_YOUR ASSIGNMENT_
Below are some records; repeat them all exactly, minus the pictures.
Top of DATA PROVIDED
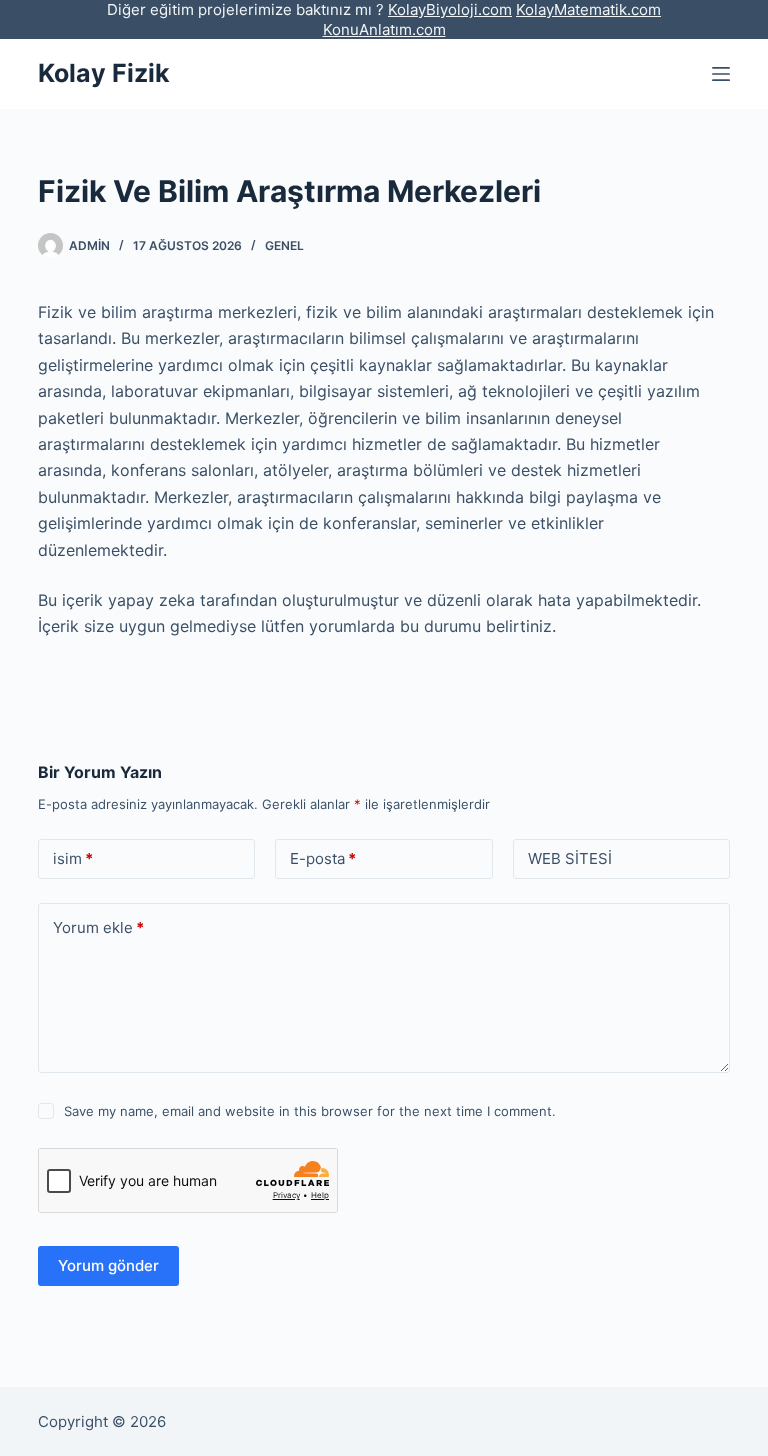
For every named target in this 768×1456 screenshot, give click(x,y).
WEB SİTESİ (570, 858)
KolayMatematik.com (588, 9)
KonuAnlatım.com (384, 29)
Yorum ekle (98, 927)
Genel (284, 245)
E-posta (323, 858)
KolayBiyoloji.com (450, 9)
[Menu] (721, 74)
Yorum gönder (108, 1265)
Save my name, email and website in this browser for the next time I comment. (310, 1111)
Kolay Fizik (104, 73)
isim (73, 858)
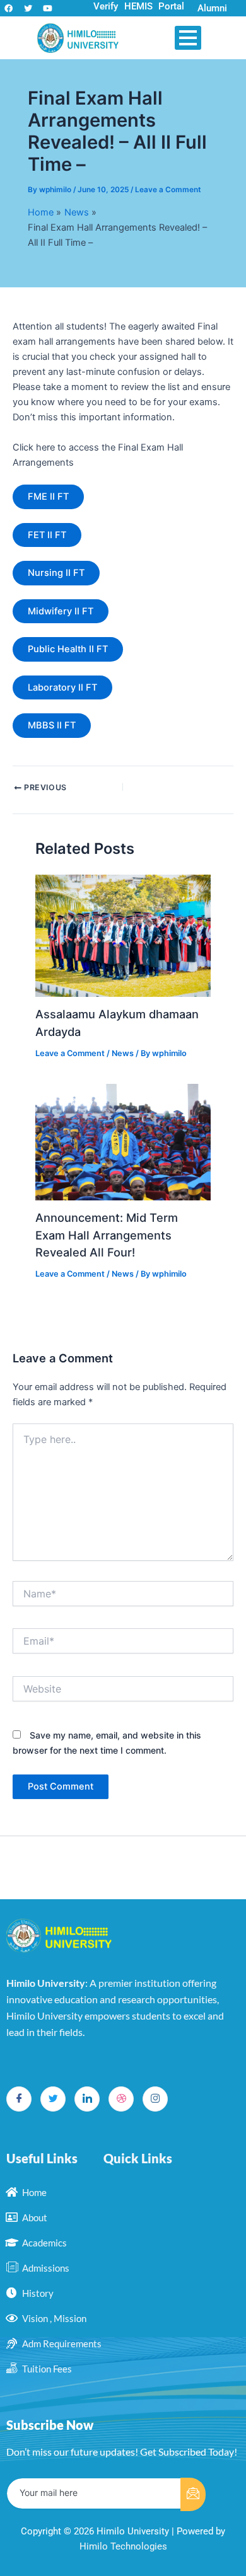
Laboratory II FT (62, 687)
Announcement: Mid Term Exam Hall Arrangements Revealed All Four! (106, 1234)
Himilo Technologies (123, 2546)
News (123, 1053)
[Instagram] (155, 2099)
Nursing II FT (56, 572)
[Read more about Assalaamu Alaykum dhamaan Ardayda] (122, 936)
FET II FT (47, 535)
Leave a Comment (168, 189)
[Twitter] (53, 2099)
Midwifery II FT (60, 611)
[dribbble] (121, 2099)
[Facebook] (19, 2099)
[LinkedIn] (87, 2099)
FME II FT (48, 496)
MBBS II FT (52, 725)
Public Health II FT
Bottom of DATA PROVIDED
_TASK SOLUTION_
For every named target in this 768×1456 screenshot, give click(x,y).
WEB SİTESİ (570, 858)
KolayMatematik.com (588, 9)
KonuAnlatım.com (384, 29)
Yorum ekle (98, 927)
Genel (284, 245)
E-posta (323, 858)
KolayBiyoloji.com (450, 9)
[Menu] (721, 74)
Yorum gönder (108, 1265)
Save my name, email and website in this browser for the next time I comment. (310, 1111)
Kolay Fizik (104, 73)
isim (73, 858)
Laboratory II FT (62, 687)
Announcement: Mid Term Exam Hall Arrangements Revealed All Four! (106, 1234)
Himilo Technologies (123, 2546)
News (123, 1053)
[Instagram] (155, 2099)
Nursing II FT (56, 572)
[Read more about Assalaamu Alaykum dhamaan Ardayda] (122, 936)
FET II FT (47, 535)
Leave a Comment (168, 189)
[Twitter] (53, 2099)
Midwifery II FT (60, 611)
[dribbble] (121, 2099)
[Facebook] (19, 2099)
[LinkedIn] (87, 2099)
FME II FT (48, 496)
MBBS II FT (52, 725)
Public Health II FT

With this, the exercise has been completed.